BEGIN Task data

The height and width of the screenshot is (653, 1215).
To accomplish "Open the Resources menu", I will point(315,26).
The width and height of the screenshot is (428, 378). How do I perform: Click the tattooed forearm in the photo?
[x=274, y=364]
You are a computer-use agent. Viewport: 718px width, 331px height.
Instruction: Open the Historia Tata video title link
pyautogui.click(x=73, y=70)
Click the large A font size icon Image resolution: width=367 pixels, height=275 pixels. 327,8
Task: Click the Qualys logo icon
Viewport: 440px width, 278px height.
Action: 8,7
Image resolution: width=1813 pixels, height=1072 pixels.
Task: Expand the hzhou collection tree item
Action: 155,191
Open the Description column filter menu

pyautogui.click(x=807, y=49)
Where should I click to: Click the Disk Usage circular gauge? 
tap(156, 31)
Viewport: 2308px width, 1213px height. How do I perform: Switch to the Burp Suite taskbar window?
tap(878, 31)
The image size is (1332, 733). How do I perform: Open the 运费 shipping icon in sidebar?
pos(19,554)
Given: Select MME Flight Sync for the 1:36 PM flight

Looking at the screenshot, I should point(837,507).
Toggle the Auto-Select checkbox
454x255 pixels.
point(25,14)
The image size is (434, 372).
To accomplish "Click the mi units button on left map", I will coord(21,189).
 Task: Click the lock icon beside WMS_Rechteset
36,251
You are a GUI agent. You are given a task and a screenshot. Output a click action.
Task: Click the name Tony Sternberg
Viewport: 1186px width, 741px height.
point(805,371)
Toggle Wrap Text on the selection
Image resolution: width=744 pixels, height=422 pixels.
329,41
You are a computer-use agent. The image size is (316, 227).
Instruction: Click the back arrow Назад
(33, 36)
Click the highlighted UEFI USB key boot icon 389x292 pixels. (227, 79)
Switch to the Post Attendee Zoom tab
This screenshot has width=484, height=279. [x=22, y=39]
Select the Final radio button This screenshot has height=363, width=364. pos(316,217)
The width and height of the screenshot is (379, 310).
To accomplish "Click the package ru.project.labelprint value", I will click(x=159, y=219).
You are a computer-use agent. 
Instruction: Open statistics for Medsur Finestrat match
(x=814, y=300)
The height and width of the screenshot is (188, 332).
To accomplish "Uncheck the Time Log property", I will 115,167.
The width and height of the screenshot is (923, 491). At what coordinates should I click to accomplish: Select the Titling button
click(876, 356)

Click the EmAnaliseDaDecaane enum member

END Task data

* **Instruction**
Reproduce all of the items above, substituting "desktop automation agent" for every occurrence of "computer-use agent" and leaving everything else unchanged.

* **Answer in full**
The height and width of the screenshot is (653, 1215).
To accomplish "Open the Resources menu", I will point(315,26).
The width and height of the screenshot is (428, 378). How do I perform: Click the tattooed forearm in the photo?
[x=274, y=364]
You are a desktop automation agent. Viewport: 718px width, 331px height.
Instruction: Open the Historia Tata video title link
pyautogui.click(x=73, y=70)
Click the large A font size icon Image resolution: width=367 pixels, height=275 pixels. 327,8
Task: Click the Qualys logo icon
Viewport: 440px width, 278px height.
Action: 8,7
Image resolution: width=1813 pixels, height=1072 pixels.
Task: Expand the hzhou collection tree item
Action: 155,191
Open the Description column filter menu

pyautogui.click(x=807, y=49)
Where should I click to: Click the Disk Usage circular gauge? 
tap(156, 31)
Viewport: 2308px width, 1213px height. How do I perform: Switch to the Burp Suite taskbar window?
tap(878, 31)
The image size is (1332, 733). How do I perform: Open the 运费 shipping icon in sidebar?
pos(19,554)
Given: Select MME Flight Sync for the 1:36 PM flight

Looking at the screenshot, I should point(837,507).
Toggle the Auto-Select checkbox
454x255 pixels.
point(25,14)
The image size is (434, 372).
To accomplish "Click the mi units button on left map", I will coord(21,189).
 Task: Click the lock icon beside WMS_Rechteset
36,251
You are a GUI agent. You are given a task and a screenshot. Output a click action.
Task: Click the name Tony Sternberg
Viewport: 1186px width, 741px height.
point(805,371)
Toggle Wrap Text on the selection
Image resolution: width=744 pixels, height=422 pixels.
329,41
You are a desktop automation agent. The image size is (316, 227).
Instruction: Click the back arrow Назад
(33, 36)
Click the highlighted UEFI USB key boot icon 389x292 pixels. (227, 79)
Switch to the Post Attendee Zoom tab
This screenshot has width=484, height=279. [x=22, y=39]
Select the Final radio button This screenshot has height=363, width=364. pos(316,217)
The width and height of the screenshot is (379, 310).
To accomplish "Click the package ru.project.labelprint value", I will click(x=159, y=219).
You are a desktop automation agent. 
Instruction: Open statistics for Medsur Finestrat match
(x=814, y=300)
The height and width of the screenshot is (188, 332).
To accomplish "Uncheck the Time Log property", I will 115,167.
The width and height of the screenshot is (923, 491). At what coordinates should I click to accomplish: Select the Titling button
click(876, 356)

Click the EmAnaliseDaDecaane enum member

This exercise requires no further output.